→ What the exercise asks
Your answer must consist of one number: how many lines in the records contain "will".

→ Data provided
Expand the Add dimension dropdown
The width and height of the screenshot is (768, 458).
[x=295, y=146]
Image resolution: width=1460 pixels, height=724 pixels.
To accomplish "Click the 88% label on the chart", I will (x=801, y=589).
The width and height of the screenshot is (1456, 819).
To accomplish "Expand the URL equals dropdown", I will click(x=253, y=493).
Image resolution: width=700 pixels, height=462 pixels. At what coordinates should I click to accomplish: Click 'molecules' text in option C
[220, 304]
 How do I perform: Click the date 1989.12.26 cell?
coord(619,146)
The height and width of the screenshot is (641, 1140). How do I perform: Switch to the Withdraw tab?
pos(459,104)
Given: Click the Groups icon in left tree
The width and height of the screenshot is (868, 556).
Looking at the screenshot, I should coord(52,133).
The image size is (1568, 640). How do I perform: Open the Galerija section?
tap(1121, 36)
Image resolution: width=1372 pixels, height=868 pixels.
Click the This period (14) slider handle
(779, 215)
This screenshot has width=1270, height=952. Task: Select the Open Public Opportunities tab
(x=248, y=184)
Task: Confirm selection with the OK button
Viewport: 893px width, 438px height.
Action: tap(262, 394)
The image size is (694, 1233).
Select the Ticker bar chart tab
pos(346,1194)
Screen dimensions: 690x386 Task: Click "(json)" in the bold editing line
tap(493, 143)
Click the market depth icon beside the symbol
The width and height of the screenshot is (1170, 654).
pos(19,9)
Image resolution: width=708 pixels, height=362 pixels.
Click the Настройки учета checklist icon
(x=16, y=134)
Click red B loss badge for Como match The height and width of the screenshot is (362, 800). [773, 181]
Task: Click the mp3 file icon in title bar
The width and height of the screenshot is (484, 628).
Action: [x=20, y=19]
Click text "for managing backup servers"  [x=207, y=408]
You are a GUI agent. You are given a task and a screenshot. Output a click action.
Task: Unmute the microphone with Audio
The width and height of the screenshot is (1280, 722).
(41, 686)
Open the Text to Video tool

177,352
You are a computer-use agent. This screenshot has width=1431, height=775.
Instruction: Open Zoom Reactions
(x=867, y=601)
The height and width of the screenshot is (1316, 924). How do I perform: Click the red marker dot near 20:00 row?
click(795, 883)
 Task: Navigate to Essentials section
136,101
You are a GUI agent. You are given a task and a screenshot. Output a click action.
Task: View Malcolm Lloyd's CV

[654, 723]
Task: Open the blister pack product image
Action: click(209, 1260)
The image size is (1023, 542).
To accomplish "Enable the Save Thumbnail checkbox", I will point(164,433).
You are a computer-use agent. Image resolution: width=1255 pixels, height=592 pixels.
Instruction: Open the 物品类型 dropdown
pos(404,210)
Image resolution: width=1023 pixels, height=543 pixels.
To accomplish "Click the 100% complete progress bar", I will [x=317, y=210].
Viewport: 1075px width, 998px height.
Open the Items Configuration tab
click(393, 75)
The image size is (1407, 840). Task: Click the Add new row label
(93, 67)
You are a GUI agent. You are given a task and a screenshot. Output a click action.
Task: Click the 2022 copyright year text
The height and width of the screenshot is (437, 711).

→ Exercise output
4